(Dataset excerpts)
"""

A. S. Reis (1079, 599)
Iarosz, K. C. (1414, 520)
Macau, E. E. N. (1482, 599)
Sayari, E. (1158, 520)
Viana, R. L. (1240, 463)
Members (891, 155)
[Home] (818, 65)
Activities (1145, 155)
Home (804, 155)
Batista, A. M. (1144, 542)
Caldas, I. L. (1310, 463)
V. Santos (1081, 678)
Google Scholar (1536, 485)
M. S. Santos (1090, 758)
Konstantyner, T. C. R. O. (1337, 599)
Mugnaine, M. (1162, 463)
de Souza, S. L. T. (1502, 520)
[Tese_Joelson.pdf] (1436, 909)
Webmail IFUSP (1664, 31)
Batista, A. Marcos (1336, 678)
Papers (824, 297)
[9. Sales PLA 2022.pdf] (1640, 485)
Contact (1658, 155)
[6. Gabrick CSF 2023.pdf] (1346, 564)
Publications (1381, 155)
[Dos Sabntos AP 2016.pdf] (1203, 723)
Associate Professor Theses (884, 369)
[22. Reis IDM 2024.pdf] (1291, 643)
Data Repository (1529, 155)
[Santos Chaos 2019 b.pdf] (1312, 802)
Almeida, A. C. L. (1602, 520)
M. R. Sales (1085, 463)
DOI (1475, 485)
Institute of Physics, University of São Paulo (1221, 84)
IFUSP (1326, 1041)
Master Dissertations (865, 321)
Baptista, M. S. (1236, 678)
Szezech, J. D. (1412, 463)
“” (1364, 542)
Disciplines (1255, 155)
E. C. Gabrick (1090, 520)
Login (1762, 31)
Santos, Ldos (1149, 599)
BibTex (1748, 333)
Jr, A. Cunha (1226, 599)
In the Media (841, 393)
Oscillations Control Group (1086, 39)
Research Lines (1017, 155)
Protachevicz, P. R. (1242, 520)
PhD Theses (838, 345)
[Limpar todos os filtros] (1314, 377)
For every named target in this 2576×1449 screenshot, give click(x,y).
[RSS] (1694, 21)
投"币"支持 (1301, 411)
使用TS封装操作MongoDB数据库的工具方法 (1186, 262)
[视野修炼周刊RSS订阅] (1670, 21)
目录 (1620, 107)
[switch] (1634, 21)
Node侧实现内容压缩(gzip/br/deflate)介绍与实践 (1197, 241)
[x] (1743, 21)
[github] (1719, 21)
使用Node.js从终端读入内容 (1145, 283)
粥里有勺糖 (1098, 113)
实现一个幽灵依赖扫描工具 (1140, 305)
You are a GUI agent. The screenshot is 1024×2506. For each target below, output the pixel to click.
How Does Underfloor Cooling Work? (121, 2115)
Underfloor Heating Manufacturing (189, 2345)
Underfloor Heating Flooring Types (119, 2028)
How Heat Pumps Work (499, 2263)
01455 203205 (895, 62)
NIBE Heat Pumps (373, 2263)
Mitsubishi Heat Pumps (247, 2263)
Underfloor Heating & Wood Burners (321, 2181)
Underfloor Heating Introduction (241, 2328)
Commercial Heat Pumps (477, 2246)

"""

Task goal: Write the entries out again in full, exactly as they appear above.

Output for this task:
A. S. Reis (1079, 599)
Iarosz, K. C. (1414, 520)
Macau, E. E. N. (1482, 599)
Sayari, E. (1158, 520)
Viana, R. L. (1240, 463)
Members (891, 155)
[Home] (818, 65)
Activities (1145, 155)
Home (804, 155)
Batista, A. M. (1144, 542)
Caldas, I. L. (1310, 463)
V. Santos (1081, 678)
Google Scholar (1536, 485)
M. S. Santos (1090, 758)
Konstantyner, T. C. R. O. (1337, 599)
Mugnaine, M. (1162, 463)
de Souza, S. L. T. (1502, 520)
[Tese_Joelson.pdf] (1436, 909)
Webmail IFUSP (1664, 31)
Batista, A. Marcos (1336, 678)
Papers (824, 297)
[9. Sales PLA 2022.pdf] (1640, 485)
Contact (1658, 155)
[6. Gabrick CSF 2023.pdf] (1346, 564)
Publications (1381, 155)
[Dos Sabntos AP 2016.pdf] (1203, 723)
Associate Professor Theses (884, 369)
[22. Reis IDM 2024.pdf] (1291, 643)
Data Repository (1529, 155)
[Santos Chaos 2019 b.pdf] (1312, 802)
Almeida, A. C. L. (1602, 520)
M. R. Sales (1085, 463)
DOI (1475, 485)
Institute of Physics, University of São Paulo (1221, 84)
IFUSP (1326, 1041)
Master Dissertations (865, 321)
Baptista, M. S. (1236, 678)
Szezech, J. D. (1412, 463)
“” (1364, 542)
Disciplines (1255, 155)
E. C. Gabrick (1090, 520)
Login (1762, 31)
Santos, Ldos (1149, 599)
BibTex (1748, 333)
Jr, A. Cunha (1226, 599)
In the Media (841, 393)
Oscillations Control Group (1086, 39)
Research Lines (1017, 155)
Protachevicz, P. R. (1242, 520)
PhD Theses (838, 345)
[Limpar todos os filtros] (1314, 377)
For every named target in this 2576×1449 screenshot, give click(x,y).
[RSS] (1694, 21)
投"币"支持 (1301, 411)
使用TS封装操作MongoDB数据库的工具方法 (1186, 262)
[视野修炼周刊RSS订阅] (1670, 21)
目录 (1620, 107)
[switch] (1634, 21)
Node侧实现内容压缩(gzip/br/deflate)介绍与实践 (1197, 241)
[x] (1743, 21)
[github] (1719, 21)
使用Node.js从终端读入内容 (1145, 283)
粥里有勺糖 (1098, 113)
实现一个幽灵依赖扫描工具 (1140, 305)
You are a GUI agent. The screenshot is 1024×2506. For each target below, output the pixel to click.
How Does Underfloor Cooling Work? (121, 2115)
Underfloor Heating Manufacturing (189, 2345)
Underfloor Heating Flooring Types (119, 2028)
How Heat Pumps Work (499, 2263)
01455 203205 (895, 62)
NIBE Heat Pumps (373, 2263)
Mitsubishi Heat Pumps (247, 2263)
Underfloor Heating & Wood Burners (321, 2181)
Underfloor Heating Introduction (241, 2328)
Commercial Heat Pumps (477, 2246)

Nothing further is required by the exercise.